[[ Text segment open ]]

The fourth floor of the PICU at American Family Children's Hospital was a world of its own—a place where time bent and reality felt suspended. The room was small but packed with life-saving machines, their steady hums and rhythmic beeps creating a soundtrack to the waiting—my waiting—waiting for modern medicine to swoop in and do what it had always done: give me more time.
Life there was tethered by tubes and wires. A ventilator breathed for me when my lungs couldn't keep up, its mechanical sighs filling the space where my own breath should have been. My chest rose and fell in sync with it, a reminder that even the most basic act of living had become something I could no longer do alone. Monitors blinked in green and red, tracking every beat of my heart, every drop of oxygen in my blood, broadcasting my fragility to the entire floor.
Outside the window, the world carried on. When the nurses adjusted my bed, I saw it in glimpses—cars winding through the streets below, families walking in the crisp Wisconsin air, and people living their lives unburdened by the weight of a failing body. It felt impossibly far away, like a place I used to know but could no longer reach.
The doctors and nurses came and went, their voices low but their presence constant. They were warriors armed with syringes and charts, wielding science in a battle my body had lost for years. They explained the treatment plans, the tests, the next steps—but I already knew the stakes. Cystic fibrosis was a relentless enemy, and my lungs were its battlefield. I was there because it was winning.

[[ Text segment closed ]]
[[ Source information open ]]

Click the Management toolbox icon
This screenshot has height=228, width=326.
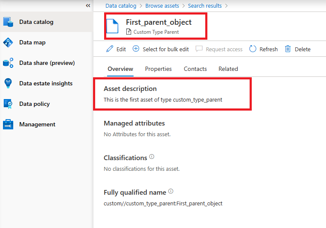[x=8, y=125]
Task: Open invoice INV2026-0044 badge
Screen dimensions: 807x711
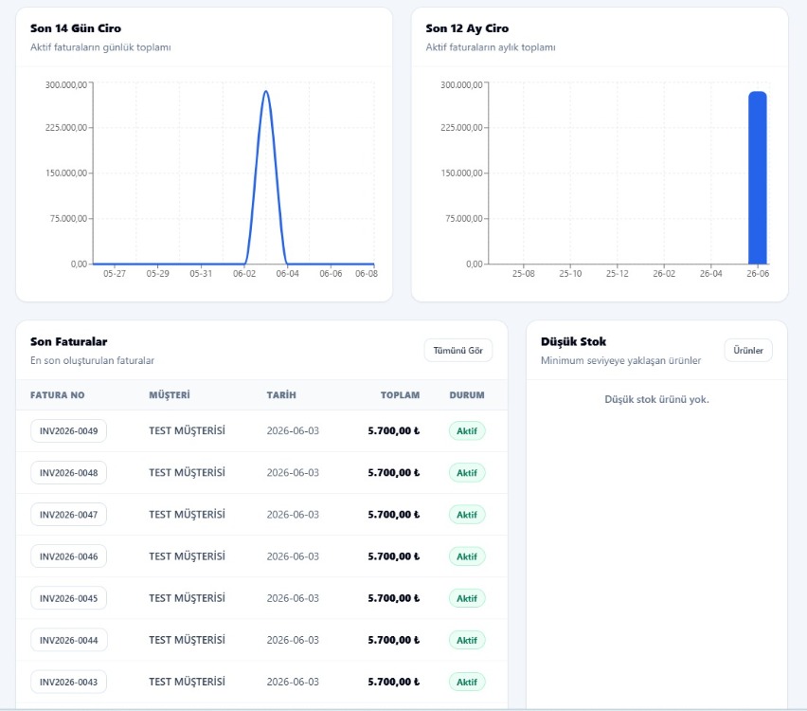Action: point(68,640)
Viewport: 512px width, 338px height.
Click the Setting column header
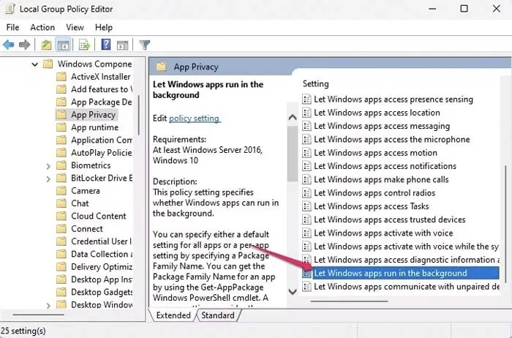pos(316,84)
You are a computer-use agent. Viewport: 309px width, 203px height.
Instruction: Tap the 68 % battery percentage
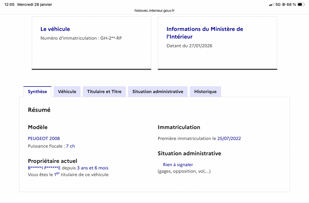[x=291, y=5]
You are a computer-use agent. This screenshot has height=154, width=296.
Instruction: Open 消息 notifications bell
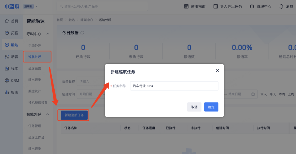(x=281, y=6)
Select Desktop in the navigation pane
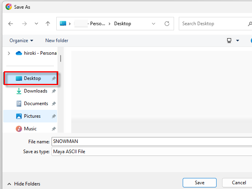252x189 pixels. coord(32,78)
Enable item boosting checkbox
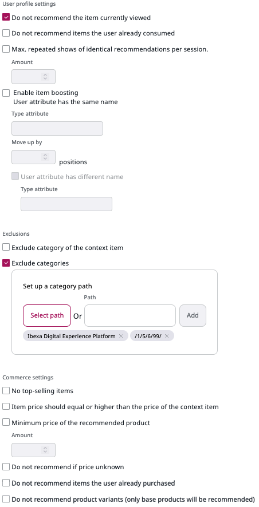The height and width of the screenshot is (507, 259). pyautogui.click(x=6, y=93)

[[ Source information closed ]]
[[ Source information open ]]

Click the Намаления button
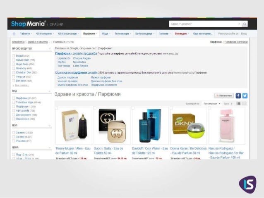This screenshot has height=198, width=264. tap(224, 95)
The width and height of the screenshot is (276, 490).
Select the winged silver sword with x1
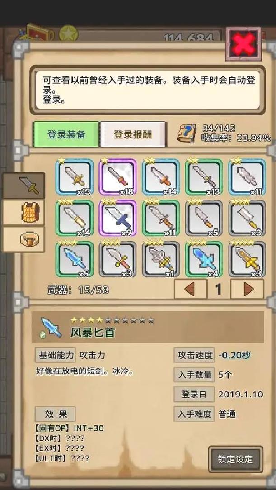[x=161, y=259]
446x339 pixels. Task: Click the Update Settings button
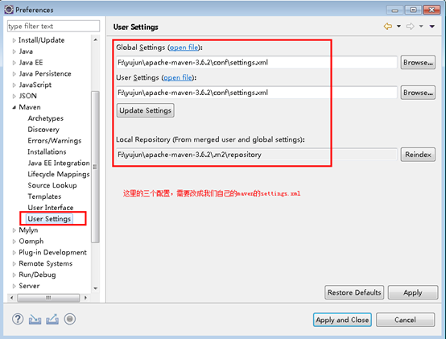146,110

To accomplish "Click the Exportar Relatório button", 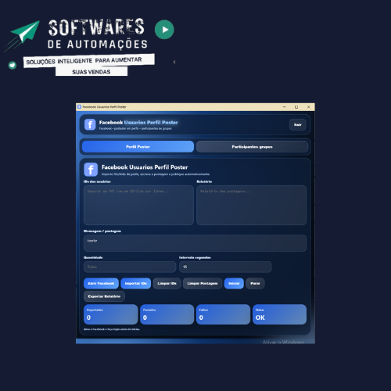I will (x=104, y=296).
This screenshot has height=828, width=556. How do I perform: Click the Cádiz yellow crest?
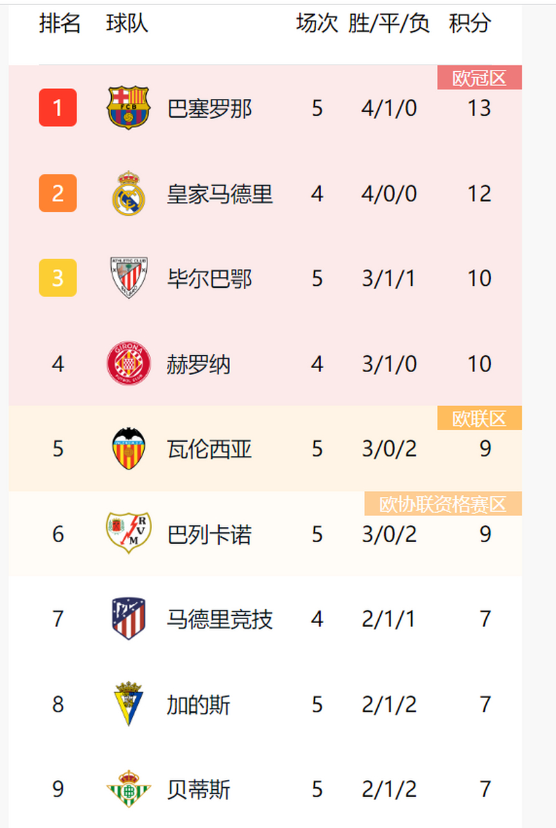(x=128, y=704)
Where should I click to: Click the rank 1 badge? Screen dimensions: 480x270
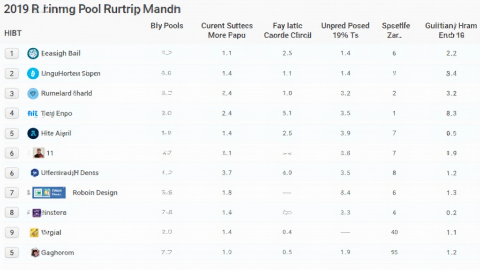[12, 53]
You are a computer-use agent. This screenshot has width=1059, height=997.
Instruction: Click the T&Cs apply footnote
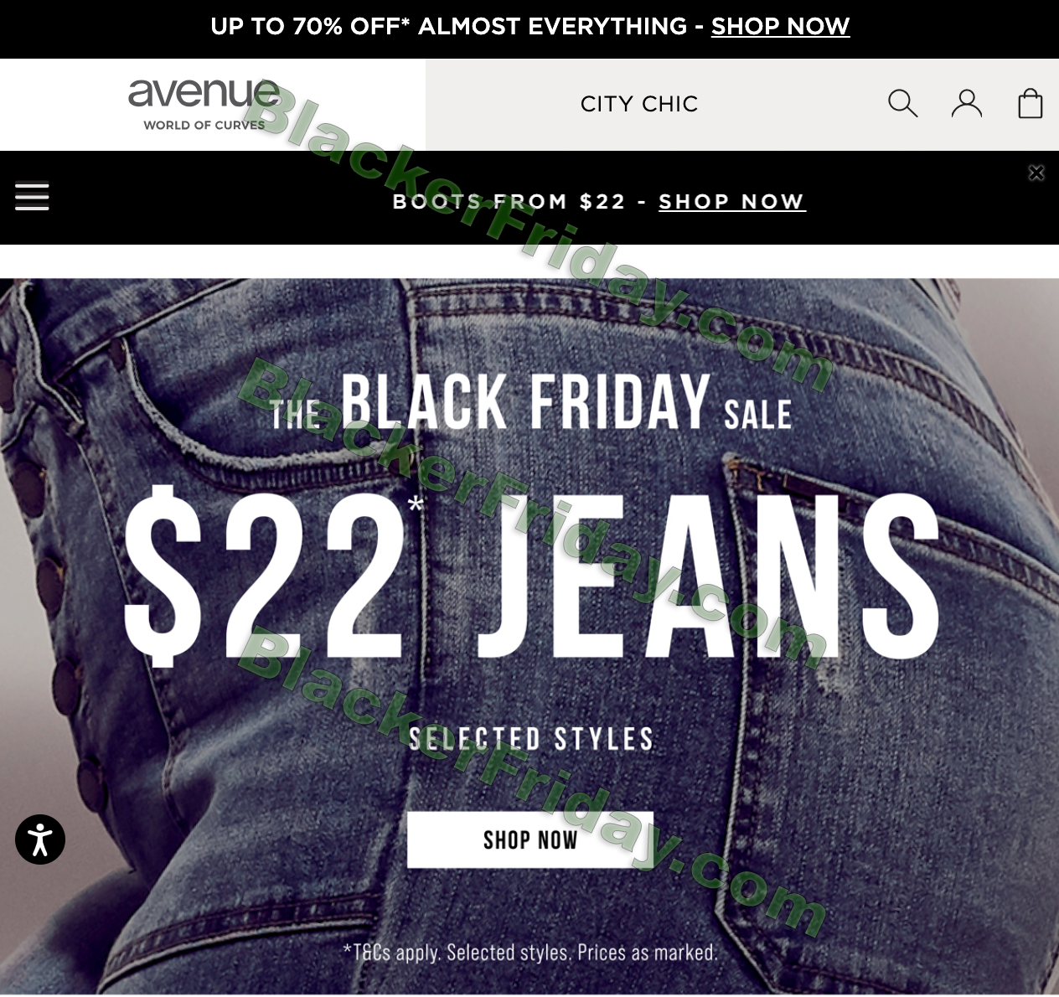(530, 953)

[[ Source information closed ]]

(Problems to solve)
(A) Output everything in the PICU passage from "Life there was" down to "the entire floor.".
(B) Answer these questions from the PICU passage:
(i) On which floor of the hospital was the PICU?
(ii) In what colors did the monitors blink?
(iii) What disease is called a relentless enemy?
(C) Resume the PICU passage after its final sentence and keep writing in the same first-person voice.

(Answers to this exercise)
(A)
Life there was tethered by tubes and wires. A ventilator breathed for me when my lungs couldn't keep up, its mechanical sighs filling the space where my own breath should have been. My chest rose and fell in sync with it, a reminder that even the most basic act of living had become something I could no longer do alone. Monitors blinked in green and red, tracking every beat of my heart, every drop of oxygen in my blood, broadcasting my fragility to the entire floor.

(B)
(i) The fourth floor.
(ii) Green and red.
(iii) Cystic fibrosis.

(C)
Being confined to that room was a strange kind of limbo. There were no tomorrows there, only a string of todays stitched together by the hope that something would change. That the medications, the machines, and the collective brilliance of modern medicine would somehow pull me back from the edge. But hope was a fragile thing. It whispered instead of shouted, a quiet reminder that the fight wasn't over yet.
Sometimes I imagined what it would feel like to breathe again on my own, to walk out of that hospital without a cannula in my nose or a PICC line in my arm. I thought about the taste of fresh air, unfiltered and free. I thought about laughing so hard it stole my breath, instead of every breath being a struggle to keep.
But for then, I was there. Confined to the fourth floor, to that bed, to that life tethered by tubes and machines. I was waiting—waiting for modern medicine to work its magic, waiting for my lungs to hold out a little longer, waiting for the miracle I needed just to keep going.